Bundesliga mulai tanggal 16 di tengah covid-19 yang masih gentayangan di muka bumi. Banyak orang -di Indonesia- menantikan gelaran partai-partainya. Ekonomi sudah lama tersendat dan mungkin judi bola adalah solusi paling masuk akal menjelang hari raya Idul Fitri di antara THR yang mungkin tidak menuju rekening dan gaji yang terbayar separuh saja dan mungkin juga cupet karena diberhentikan dari pekerjaan. Kemarin-kemarin aku sempat iri karena Jerman sudah bisa lebih dulu memulai sepakbola lagi, menyiarkan lagi olahraga paling heboh di jagat raya sementara Indonesia masih bingung menentukan sikal antara pulang kampung atau mudik. Sepakbola Indonesia berhenti tanpa pengumuman kapan bisa dimulai lagi karena memang si virus masih entah hinggap di mana.
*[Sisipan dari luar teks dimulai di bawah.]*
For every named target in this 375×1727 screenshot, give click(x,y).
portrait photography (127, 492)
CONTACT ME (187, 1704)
Malam ini gelaran sepakbola itu dimulai dan aku mencoba mengikuti apakah sepakbola benar dinanti sebegitu rindu.
Pertandingan dimulai seperti biasa dengan peraturan-peraturan yang sama, dengan racikan strategi seperti tidak ada bencana yang sliweran mengganggu sampai satu gol tercipta. Selebrasi gol dirayakan dalam frase distancing yang aneh. Merayakan gol sendiri-sendiri, baik di lapangan hijau maupun di rumah masing-masing. Apakah orang-orang Jerman merayakan gol tim sepakbolanya di rumah? Stadion yang sepi dan selebrasi gol pribadi yang kutonton malam ini tadi seperti bukan selayaknya sepakbola.
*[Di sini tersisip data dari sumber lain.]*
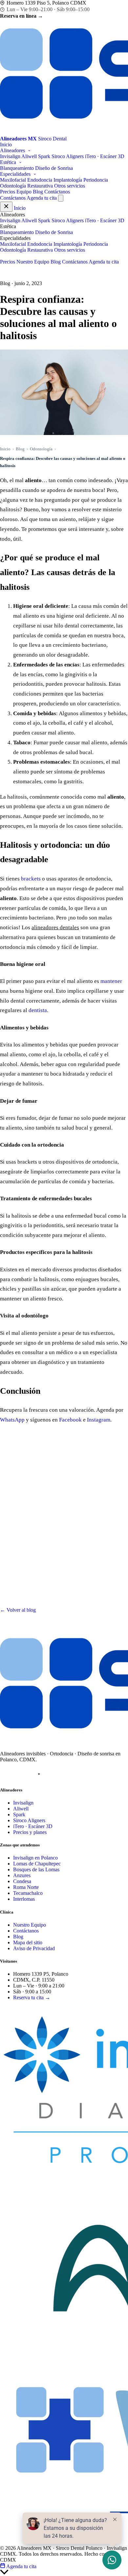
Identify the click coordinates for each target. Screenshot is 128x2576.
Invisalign (10, 156)
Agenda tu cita (42, 198)
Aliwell (29, 156)
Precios (7, 191)
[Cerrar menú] (6, 207)
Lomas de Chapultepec (37, 1863)
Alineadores (13, 150)
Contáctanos (57, 191)
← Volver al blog (18, 1610)
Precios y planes (30, 1832)
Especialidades (16, 174)
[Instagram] (6, 1774)
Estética (8, 162)
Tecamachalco (28, 1893)
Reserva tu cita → (31, 1997)
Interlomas (24, 1899)
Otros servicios (69, 186)
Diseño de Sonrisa (54, 168)
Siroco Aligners (68, 156)
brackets (31, 879)
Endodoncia (39, 180)
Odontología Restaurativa (26, 186)
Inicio (6, 144)
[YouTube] (39, 1774)
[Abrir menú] (60, 198)
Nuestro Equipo (32, 261)
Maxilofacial (13, 180)
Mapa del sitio (27, 1942)
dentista (38, 1010)
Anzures (22, 1875)
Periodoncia (95, 180)
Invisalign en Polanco (35, 1857)
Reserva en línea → (21, 16)
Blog (38, 191)
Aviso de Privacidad (34, 1948)
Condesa (22, 1881)
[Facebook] (22, 1774)
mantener (111, 981)
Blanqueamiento (17, 168)
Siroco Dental (24, 2008)
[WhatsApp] (55, 1774)
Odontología (41, 448)
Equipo (24, 191)
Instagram (98, 1420)
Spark (44, 156)
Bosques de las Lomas (36, 1869)
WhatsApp (12, 1420)
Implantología (67, 180)
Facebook (70, 1420)
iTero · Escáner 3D (104, 156)
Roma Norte (26, 1887)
Setauku, sejak Fergie Suter dan Arthur Kinnaird berdiskuis tentang final FA, sepakbola adalah milik orang banyak. Milik si empunya bakat, milik si jenius taktik, milik si pengusaha royal, milik masyarakat yang loyal. Hal ini tidak nampaknmalam ini di Bundesliga. Sepakbola dimainkan di atas tebal buku peraturan sebagai olahraga saja, tidak sebagai hari raya yang dinikmati berkahnya oleh orang-orang. Aneh sekali menyaksikan sepakbola seperti ini, yang tidak boleh dihadiri para pendukungnya, yang golnua tidak boleh dirayakan bersama-sama, dan orang-orang hanya menatap televisi mereka. Mungkin sambil menggerutu seandainya mereka di sana. Sepakbola memang tidak seharusnya berada di televisi menurut hematku.
Sepakbola seharusnya memang dinikmati di stadion, atas nama ketegangan 90 menit dan gelora yang melingkar di tribun-tribun mana saja. Pun tanpa lawatan suporter tamu, yang mungkin was-was suporter tuan rumah menghadang, atau tanpa suporter tuan rumah yang sejak malam sebelumnya bingung memutuskan koreografi apa untuk partai hari ini. Sepakbola di televisi hanya asik untuk kepentingan judi, itupun kalau voormu menang. Rasa iri yang dari kemarin mampir di otak hilang seketika malam ini. Ternyata memang belum seharusnya peluit disemprit lagi. Tidak dalam kekosongan yang seluruh dunia saksikan tadi. Toh ternyata, para suporter klub bola Jerman juga ramai memprotes gelaran lanjutan liga mereka, spanduk-spanduk protes terbentang di stadion-stadion yang kosong dan di jalan-jalan menujunya. Seperti dalam salah satu banner Augusburg yang kutemui di lini masa, “Der Fussball Wird Leben, Ever Business Ist Kranky.”
Sepakbola akan tetap hidup, bisnismulah yang sakit.